Dewan Pers: RUU KUHP Membelenggu Kebebasan Pers
Jangan sampai RKUHP tumpang tindih dengan UU Pers yang ada
Follow IDN Times untuk mendapatkan informasi terkini. Klik untuk follow WhatsApp Channel & Google News
Jakarta, IDN Times - Protes terhadap Rancangan Kitab Undang-Undang Hukum Pidana (RKUHP) datang dari berbagai penjuru. Salah satunya dari Dewan Pers. Anggota Dewan Pers Agung Darmajaya meminta, jangan sampai RKUHP tumpang tindih dengan UU Nomor 40 Tahun 1999 tentang Pers.
"Ketika muncul persoalan pers, masuk dalam KUHP menjadi pidana, artinya kebebasan pers di satu sisi terbelenggu pidana, akhirnya jadi tumpang tindih," kata Agung di kawasan Cikini, Jakarta, Sabtu (21/9).
Dia mengingatkan bahwa ketika terjadi persoalan dalam sebuah pemberitaan, harus diselesaikan dengan UU Pers, bukan pidana.
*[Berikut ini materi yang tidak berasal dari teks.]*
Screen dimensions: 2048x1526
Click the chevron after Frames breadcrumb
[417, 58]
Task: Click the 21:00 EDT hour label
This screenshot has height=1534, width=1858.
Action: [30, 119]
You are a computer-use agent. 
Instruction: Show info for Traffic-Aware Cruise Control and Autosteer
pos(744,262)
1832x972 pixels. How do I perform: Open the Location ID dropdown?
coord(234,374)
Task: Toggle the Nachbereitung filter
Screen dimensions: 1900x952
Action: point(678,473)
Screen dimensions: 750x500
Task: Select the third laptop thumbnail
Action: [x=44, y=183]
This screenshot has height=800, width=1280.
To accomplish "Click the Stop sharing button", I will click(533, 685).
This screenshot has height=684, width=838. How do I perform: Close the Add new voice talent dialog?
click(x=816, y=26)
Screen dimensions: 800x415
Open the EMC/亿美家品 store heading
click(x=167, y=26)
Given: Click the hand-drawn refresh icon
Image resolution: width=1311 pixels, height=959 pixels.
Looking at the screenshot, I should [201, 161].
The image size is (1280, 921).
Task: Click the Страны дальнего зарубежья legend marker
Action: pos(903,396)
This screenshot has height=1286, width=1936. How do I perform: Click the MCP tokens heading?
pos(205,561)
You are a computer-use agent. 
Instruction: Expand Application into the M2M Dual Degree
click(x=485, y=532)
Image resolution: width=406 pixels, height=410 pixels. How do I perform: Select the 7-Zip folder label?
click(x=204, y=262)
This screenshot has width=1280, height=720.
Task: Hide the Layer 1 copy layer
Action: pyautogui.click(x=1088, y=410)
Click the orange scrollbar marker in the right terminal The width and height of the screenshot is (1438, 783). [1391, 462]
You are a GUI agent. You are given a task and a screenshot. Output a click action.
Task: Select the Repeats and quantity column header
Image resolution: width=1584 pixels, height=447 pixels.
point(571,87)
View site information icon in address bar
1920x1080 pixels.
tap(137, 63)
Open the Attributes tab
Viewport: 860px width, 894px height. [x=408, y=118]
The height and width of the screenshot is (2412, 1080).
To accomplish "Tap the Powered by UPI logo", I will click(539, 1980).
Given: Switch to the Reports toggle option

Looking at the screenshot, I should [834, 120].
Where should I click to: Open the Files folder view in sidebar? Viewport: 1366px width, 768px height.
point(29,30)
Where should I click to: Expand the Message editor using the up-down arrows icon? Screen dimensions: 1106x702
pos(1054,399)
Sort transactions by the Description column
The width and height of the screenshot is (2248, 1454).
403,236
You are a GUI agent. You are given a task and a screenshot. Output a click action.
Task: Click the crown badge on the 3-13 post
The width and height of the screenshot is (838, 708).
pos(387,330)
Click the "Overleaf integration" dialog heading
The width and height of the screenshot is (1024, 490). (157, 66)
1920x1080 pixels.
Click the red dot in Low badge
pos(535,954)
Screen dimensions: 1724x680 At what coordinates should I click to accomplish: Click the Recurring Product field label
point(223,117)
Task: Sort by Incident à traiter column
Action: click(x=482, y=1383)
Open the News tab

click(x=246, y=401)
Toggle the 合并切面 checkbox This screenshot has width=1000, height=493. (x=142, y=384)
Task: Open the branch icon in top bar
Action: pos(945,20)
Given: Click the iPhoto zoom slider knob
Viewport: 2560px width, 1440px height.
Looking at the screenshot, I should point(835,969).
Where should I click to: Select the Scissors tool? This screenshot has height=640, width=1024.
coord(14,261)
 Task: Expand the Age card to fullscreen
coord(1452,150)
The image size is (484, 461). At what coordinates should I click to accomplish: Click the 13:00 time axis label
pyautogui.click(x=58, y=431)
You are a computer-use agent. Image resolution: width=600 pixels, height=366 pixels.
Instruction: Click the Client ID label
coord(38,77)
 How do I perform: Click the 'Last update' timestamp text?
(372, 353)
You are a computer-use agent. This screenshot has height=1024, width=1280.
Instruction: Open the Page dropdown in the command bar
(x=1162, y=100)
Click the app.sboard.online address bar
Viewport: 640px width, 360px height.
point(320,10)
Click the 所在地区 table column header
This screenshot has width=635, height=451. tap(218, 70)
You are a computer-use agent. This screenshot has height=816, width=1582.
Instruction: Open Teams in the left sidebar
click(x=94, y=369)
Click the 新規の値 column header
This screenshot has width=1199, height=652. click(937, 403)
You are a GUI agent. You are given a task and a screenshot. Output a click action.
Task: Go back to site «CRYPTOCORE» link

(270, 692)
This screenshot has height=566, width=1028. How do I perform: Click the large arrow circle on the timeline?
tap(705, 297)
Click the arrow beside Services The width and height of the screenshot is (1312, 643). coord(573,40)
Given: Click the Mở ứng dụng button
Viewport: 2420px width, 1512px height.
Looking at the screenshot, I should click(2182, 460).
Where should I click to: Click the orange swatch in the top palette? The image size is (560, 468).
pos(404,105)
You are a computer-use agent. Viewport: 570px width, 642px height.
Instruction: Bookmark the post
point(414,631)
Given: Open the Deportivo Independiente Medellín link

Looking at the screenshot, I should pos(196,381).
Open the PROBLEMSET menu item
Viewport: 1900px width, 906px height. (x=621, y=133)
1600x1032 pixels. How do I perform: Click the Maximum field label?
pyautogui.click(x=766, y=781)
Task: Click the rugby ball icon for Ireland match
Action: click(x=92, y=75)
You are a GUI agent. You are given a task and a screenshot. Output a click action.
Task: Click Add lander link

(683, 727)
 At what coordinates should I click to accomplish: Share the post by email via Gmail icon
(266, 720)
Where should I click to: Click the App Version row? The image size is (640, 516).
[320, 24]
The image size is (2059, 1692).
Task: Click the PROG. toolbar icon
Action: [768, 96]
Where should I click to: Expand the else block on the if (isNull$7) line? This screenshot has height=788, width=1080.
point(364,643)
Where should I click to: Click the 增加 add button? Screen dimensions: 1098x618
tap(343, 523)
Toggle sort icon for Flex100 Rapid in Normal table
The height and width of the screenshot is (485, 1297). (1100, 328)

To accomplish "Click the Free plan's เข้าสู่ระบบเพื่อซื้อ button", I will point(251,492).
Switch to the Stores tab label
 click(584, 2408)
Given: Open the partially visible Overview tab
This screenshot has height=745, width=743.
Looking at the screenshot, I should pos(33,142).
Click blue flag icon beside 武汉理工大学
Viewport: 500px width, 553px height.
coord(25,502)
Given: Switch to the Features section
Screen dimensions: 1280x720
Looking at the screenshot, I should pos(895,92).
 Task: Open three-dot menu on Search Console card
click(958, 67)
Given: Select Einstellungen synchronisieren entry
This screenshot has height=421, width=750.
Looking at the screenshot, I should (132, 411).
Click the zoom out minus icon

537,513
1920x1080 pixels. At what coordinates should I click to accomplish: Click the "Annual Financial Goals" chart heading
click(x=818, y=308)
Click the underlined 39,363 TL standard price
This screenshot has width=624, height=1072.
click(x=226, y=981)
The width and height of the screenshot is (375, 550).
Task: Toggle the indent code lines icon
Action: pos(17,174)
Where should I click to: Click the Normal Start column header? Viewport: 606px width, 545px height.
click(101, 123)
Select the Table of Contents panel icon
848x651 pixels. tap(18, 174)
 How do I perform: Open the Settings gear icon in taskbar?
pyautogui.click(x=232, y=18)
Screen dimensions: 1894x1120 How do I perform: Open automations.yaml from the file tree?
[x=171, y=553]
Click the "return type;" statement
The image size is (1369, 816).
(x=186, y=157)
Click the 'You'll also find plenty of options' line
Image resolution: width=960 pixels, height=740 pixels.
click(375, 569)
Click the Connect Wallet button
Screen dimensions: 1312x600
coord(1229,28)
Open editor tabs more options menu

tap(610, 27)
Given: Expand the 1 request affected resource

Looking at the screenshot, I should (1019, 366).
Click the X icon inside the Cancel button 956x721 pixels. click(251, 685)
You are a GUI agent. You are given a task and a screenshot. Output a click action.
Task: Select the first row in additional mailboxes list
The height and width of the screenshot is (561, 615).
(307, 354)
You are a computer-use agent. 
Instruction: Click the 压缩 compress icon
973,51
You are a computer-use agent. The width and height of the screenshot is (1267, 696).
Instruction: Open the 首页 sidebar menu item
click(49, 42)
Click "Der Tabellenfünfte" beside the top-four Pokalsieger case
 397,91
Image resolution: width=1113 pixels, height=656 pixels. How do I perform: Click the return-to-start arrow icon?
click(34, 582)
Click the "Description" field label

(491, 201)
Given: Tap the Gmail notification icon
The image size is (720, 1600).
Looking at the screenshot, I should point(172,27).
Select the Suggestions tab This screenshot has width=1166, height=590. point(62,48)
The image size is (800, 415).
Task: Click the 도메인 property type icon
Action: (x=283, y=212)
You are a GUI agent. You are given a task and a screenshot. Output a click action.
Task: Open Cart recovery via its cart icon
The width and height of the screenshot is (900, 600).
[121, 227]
1. Pasal penghinaan presiden mengancam hak berpendapat pers
Menurut dia, ada banyak pasal yang kontroversial yang menyangkut pers dalam RKUHP. Salah satunya terkait penghinaan presiden, sementara terminologi penghinaan tidak jelas karena bisa ditafsirkan secara sembarang.
"Menghina itu seperti apa sih? Kalau namanya pejabat publik, tidak perlu sekelas presiden, Anda dikritik ya itu risikonya, kecuali masuk ke ranah pribadi," ujarnya.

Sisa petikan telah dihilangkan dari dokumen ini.